OpenAI LLC this week detailed POINT-E, a new artificial intelligence system that can generate 3D models based on text prompts.
The research group has made the code for POINT-E available on GitHub.
There are multiple AI applications that can generate two-dimensional images based on a text description provided by a user. According to OpenAI, such applications render images in a few seconds or minutes when running on a single data center graphics card. In contrast, generating a 3D model typically takes a few hours when using comparable hardware.
OpenAI built POINT-E to speed up the process. According to the research group, POINT-E can generate a 3D model in as little as one minute when running on an Nvidia V100 graphics card.
When the AI system receives a user prompt describing an object, it doesn’t generate a 3D model of the object directly. Instead, the AI system first creates a two-dimensional drawing of the specified object. From there, POINT-E turns the two-dimensional drawing into a three-dimensional point cloud, which is a basic version of a 3D model that functions as an outline.
Each step of the process is carried out by a different neural network. The first step, which involves turning the user’s description of an object into a two-dimensional drawing, is carried out by a neural network dubbed GLIDE that OpenAI originally released last year. The version of GLIDE used in POINT-E features three billion parameters. Parameters are the configuration settings that define how a neural network goes about processing data.

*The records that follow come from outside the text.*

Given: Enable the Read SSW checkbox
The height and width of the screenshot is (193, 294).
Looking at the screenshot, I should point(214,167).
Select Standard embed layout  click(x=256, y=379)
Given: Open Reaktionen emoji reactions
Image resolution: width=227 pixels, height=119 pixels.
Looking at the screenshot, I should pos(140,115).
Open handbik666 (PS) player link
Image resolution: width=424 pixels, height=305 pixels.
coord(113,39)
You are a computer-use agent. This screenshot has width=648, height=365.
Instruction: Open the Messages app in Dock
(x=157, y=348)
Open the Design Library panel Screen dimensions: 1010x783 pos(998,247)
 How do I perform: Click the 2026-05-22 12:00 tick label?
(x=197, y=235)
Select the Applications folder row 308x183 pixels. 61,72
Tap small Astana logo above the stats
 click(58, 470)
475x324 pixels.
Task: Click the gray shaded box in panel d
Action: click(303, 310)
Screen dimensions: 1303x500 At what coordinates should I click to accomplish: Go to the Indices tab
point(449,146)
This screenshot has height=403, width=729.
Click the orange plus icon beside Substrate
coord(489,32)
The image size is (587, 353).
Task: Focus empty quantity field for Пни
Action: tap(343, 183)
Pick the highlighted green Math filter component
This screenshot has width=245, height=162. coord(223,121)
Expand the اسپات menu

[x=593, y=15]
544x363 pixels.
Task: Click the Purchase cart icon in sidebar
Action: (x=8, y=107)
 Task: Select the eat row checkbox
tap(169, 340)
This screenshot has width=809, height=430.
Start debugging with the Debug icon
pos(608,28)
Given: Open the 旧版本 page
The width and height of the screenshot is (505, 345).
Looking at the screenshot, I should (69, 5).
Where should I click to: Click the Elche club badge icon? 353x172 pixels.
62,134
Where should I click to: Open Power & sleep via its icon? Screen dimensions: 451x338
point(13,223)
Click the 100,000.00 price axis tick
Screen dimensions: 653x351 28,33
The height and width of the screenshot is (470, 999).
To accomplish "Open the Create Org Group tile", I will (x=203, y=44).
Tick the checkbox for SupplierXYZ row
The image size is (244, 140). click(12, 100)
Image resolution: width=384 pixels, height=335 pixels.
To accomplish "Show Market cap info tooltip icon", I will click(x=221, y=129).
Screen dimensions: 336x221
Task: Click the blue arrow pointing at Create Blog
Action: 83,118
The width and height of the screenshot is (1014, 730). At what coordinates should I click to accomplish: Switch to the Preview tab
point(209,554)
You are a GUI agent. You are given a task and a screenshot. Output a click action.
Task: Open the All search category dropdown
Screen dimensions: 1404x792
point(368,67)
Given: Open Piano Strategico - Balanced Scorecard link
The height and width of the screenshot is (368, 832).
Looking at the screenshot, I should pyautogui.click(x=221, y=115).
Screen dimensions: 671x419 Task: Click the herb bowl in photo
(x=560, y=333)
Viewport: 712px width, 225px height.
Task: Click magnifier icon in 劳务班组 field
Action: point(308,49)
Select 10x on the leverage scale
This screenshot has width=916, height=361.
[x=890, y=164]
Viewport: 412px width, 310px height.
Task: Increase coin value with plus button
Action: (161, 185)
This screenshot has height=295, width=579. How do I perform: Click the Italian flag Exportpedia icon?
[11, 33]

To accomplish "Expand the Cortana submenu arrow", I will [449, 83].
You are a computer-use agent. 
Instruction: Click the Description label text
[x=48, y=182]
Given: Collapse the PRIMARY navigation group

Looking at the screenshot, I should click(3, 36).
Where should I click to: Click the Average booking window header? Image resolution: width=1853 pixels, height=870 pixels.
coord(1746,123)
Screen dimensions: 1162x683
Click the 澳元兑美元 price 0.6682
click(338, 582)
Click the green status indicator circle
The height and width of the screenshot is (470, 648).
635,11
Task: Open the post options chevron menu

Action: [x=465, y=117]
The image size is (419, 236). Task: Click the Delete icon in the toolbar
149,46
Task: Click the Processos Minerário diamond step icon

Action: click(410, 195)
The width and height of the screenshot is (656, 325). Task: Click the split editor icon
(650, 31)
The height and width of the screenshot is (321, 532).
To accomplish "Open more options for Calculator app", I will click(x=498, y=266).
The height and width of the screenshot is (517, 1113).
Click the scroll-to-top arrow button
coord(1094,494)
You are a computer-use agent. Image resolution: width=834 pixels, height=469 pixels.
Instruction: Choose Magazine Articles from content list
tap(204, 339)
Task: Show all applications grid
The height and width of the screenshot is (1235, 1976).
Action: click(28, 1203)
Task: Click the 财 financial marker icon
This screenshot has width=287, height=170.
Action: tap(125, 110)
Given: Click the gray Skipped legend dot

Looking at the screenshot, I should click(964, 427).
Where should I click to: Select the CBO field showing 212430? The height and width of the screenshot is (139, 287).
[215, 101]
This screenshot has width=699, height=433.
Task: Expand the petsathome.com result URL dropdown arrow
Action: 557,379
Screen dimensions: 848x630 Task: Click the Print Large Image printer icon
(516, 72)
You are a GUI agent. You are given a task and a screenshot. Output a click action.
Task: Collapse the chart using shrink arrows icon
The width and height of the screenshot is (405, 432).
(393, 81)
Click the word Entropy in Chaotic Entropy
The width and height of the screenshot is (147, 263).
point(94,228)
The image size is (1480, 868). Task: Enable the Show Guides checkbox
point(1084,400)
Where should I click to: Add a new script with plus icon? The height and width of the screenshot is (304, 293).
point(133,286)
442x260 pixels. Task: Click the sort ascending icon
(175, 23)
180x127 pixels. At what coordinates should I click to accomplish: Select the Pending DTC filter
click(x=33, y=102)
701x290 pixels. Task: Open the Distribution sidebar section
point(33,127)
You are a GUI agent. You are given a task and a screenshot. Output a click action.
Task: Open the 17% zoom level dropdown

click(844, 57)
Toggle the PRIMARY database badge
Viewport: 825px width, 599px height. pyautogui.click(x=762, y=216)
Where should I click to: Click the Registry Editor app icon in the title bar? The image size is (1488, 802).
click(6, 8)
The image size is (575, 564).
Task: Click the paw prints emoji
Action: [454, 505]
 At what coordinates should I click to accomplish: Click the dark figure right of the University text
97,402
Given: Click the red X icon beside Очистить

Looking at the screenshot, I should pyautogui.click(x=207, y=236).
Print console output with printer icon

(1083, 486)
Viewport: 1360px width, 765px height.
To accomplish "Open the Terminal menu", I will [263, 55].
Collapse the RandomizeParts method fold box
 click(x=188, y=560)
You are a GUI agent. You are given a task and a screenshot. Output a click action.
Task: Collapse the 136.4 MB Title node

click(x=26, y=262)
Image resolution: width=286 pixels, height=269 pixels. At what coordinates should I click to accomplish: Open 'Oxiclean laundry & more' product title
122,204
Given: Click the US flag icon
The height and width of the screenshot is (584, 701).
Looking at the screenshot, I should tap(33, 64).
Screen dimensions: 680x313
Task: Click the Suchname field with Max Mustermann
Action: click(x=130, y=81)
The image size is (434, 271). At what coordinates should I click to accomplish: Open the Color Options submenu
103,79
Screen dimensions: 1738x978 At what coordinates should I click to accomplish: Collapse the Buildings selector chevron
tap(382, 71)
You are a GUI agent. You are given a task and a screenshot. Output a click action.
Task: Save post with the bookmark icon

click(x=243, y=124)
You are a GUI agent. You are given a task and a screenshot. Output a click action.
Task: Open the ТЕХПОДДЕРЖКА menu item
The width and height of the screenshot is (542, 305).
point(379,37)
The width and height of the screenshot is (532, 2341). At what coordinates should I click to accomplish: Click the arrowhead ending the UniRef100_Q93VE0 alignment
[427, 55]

After POINT-E generates a two-dimensional drawing of an object, the drawing is turned into a point cloud by two separate neural networks. The first neural network generates an initial, low-resolution point cloud with 1,000 pixels. The second algorithm, which is described as a simpler version of the first, adds 3,000 more pixels to increase the point cloud’s resolution.
“For image diffusion models, the best quality is typically achieved by using some form of hierarchy, where a low resolution base model produces output which is then upsampled by another model,” OpenAI scientists detailed in a research paper explaining POINT-E. “Our upsampler uses the same architecture as our base model.”
The neural networks that Point-E uses to generate 3D models are based on a machine learning method known as diffusion. The method, which was was first introduced in 2015, also powers an image generation AI that Google LLC debuted earlier this year.
To build a diffusion model, engineers create images that contain a type of error known as Gaussian noise. They then task the diffusion model with removing this noise. By repeating the process many times, a neural network can learn techniques that allow it to generate new images from scratch.
After POINT-E creates a point cloud of an object, it turns the point cloud into a 3D model with the help of Blender, an open-source graphic design application. The process of creating a 3D model in Blender is managed by an automated script.
“While our method performs worse on this evaluation than state-of-the-art techniques, it produces samples in a small fraction of the time,” OpenAI’s researchers detailed. “This could make it more practical for certain applications, or could allow for the discovery of higher-quality 3D objects by sampling many objects and selecting the best one.”